Amanda Gorman to Be Inaugural Poet

Amanda Gorman

Amanda Gorman will read her poem, "The Hill We Climb," during tomorrow's inauguration of President-elect Joe Biden, the Associated Press reported. At 22, she is the youngest inaugural poet in memory, but has made history before, having been named the first Youth Poet Laureate of Los Angeles in 2014 and, in 2017, the first National Youth Poet Laureate in the U.S.

When she reads her inaugural poem, Gorman will be "continuing a tradition--for Democratic presidents--that includes such celebrated poets as Robert Frost and Maya Angelou. The latter's 'On the Pulse of Morning,' written for the 1993 inauguration of President Bill Clinton, went on to sell more than a million copies when published in book form. Recent readers include poets Elizabeth Alexander and Richard Blanco, both of whom Gorman has been in touch with," the AP noted.

"The three of us are together in mind, body and spirit," Gorman said.

"In other writings, Gorman has honored her Black ancestors, acknowledged and reveled in her own vulnerability ('Glorious in my fragmentation,' she has written) and confronted social issues," the AP noted. "Her poem 'In This Place (An American Lyric),' written for the 2017 inaugural reading of U.S. Poet Laureate Tracy K. Smith, condemns the racist march in Charlottesville, Virginia ('tiki torches string a ring of flame') and holds up her art form as a force for democracy."

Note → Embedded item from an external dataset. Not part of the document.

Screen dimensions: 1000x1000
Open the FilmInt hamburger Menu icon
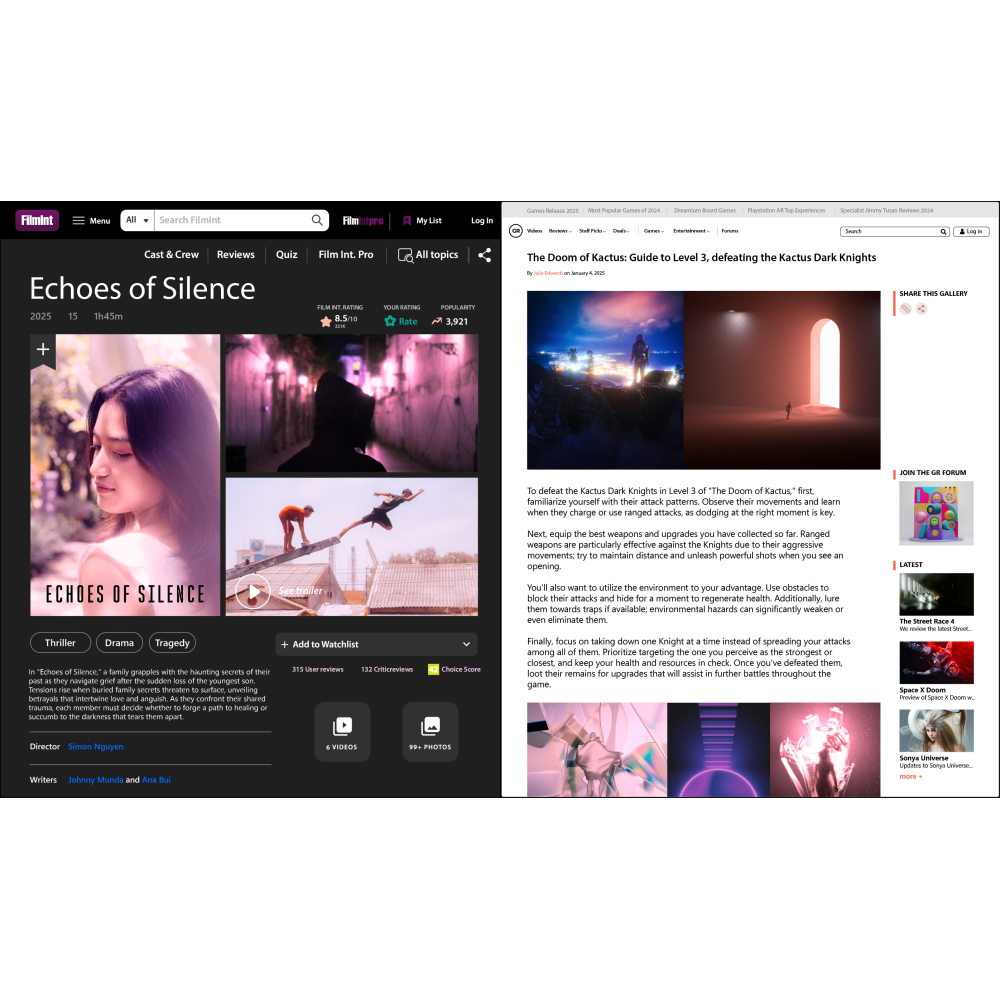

As she was composing her inaugural poem, the siege of the U.S. Capitol earlier this month presented "a challenge for keeping a positive tone, but also an inspiration," the AP wrote.

"That day gave me a second wave of energy to finish the poem," she said, adding that she will not refer directly to January 6, but will "touch" upon it. "The poem isn't blind. It isn't turning your back to the evidence of discord and division."